(Saved data entries)
+--

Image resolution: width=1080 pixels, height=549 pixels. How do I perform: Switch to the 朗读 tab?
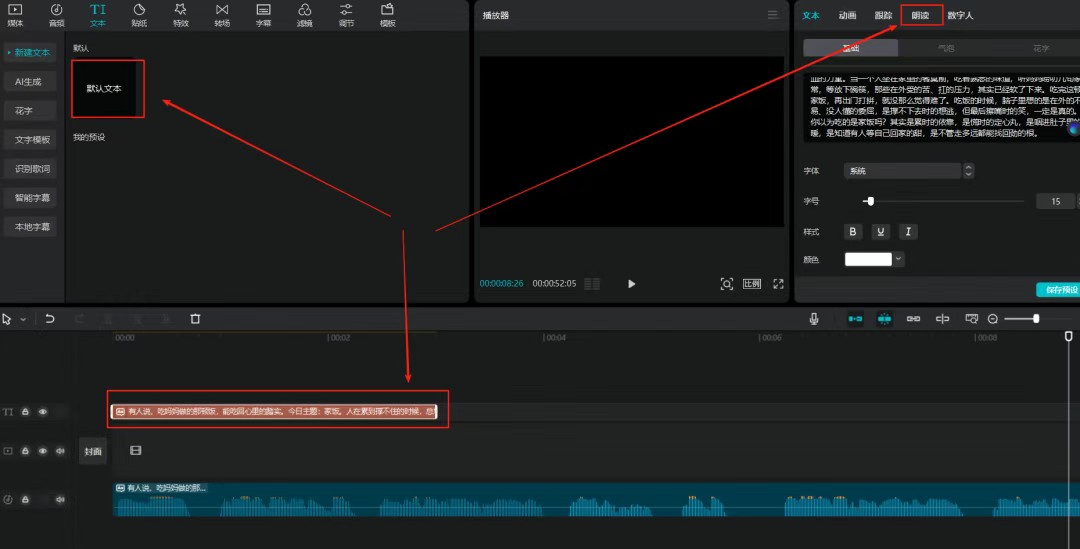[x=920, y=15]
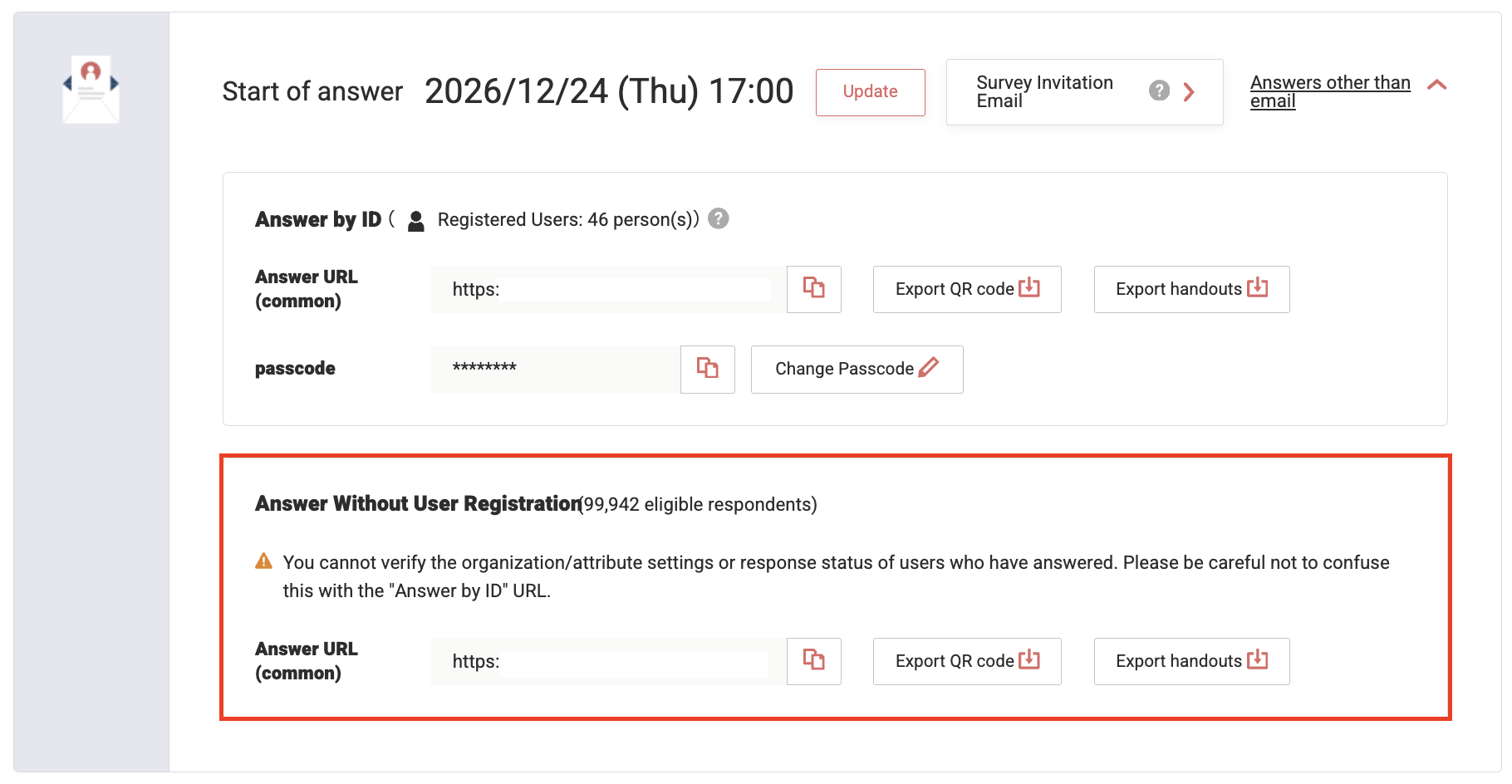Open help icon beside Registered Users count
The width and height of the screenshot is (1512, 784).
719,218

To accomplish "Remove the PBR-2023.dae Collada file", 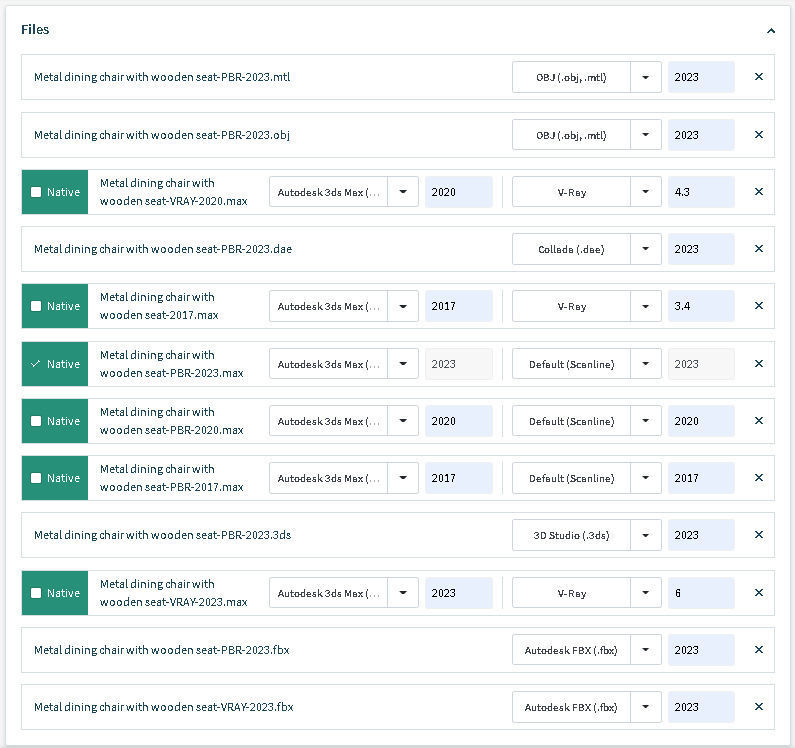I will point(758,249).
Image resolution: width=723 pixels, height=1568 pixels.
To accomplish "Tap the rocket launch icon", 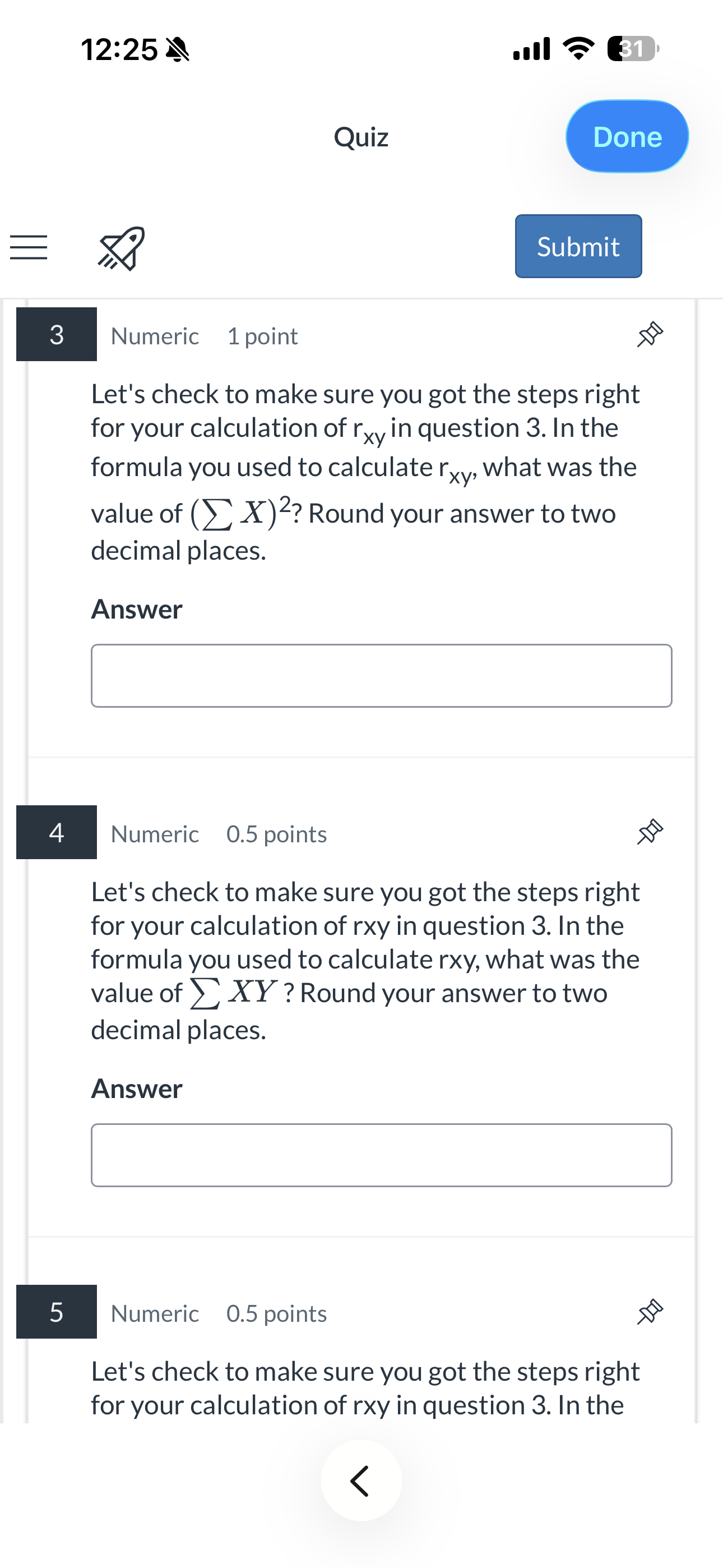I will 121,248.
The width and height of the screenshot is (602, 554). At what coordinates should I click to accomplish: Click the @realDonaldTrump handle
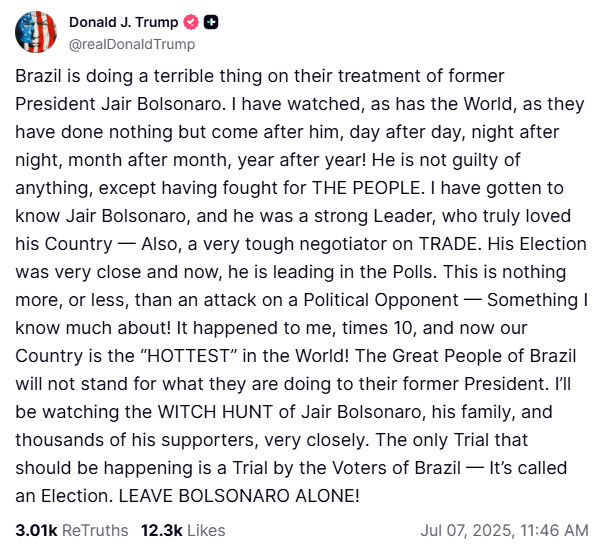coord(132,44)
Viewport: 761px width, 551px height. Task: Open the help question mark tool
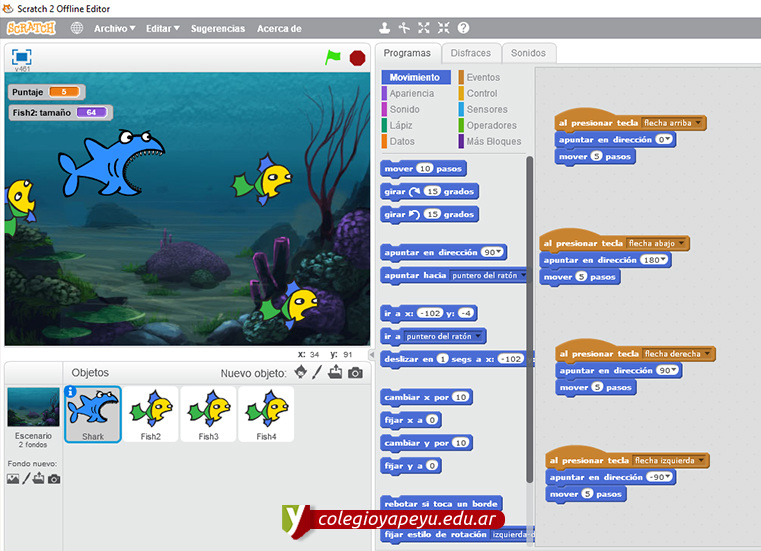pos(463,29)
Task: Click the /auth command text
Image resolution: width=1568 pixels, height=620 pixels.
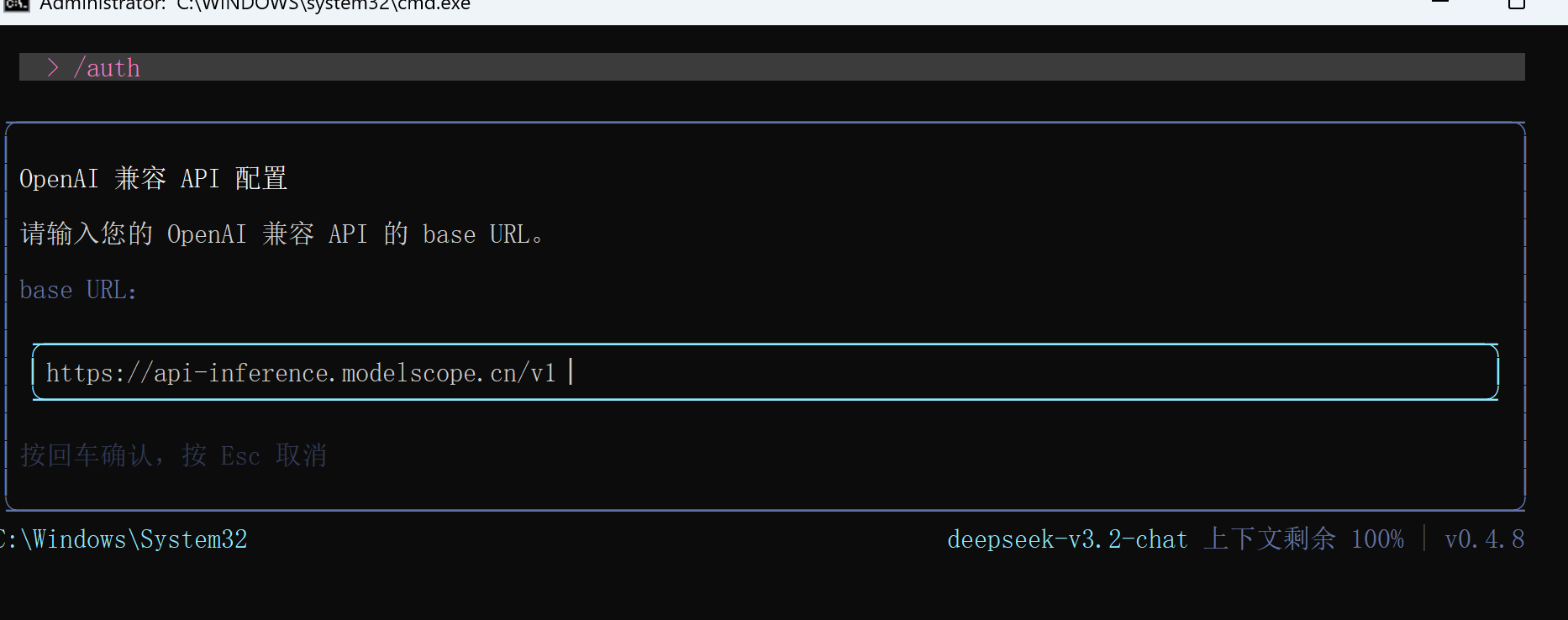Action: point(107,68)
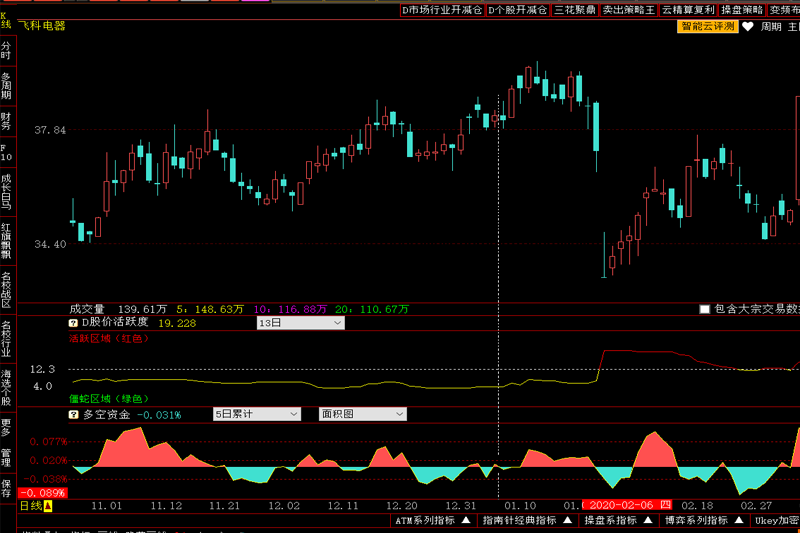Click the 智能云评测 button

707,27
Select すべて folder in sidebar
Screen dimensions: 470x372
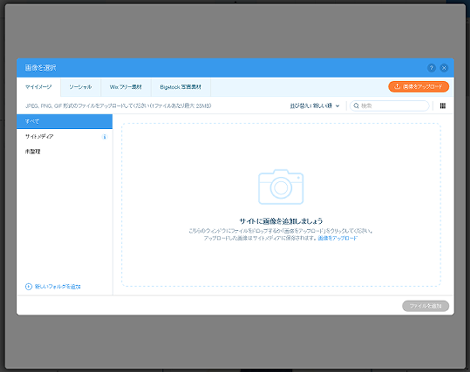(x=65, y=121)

+--

■ TASK TO CARRY OUT
Before answering, please find the line containing "Image resolution: width=1568" above, then copy exactly from it through the last line of the entries, both included, without pictures.

■ SOLUTION
Image resolution: width=1568 pixels, height=620 pixels.
Action: point(107,68)
Click the 智能云评测 button

707,27
Select すべて folder in sidebar
Screen dimensions: 470x372
(x=65, y=121)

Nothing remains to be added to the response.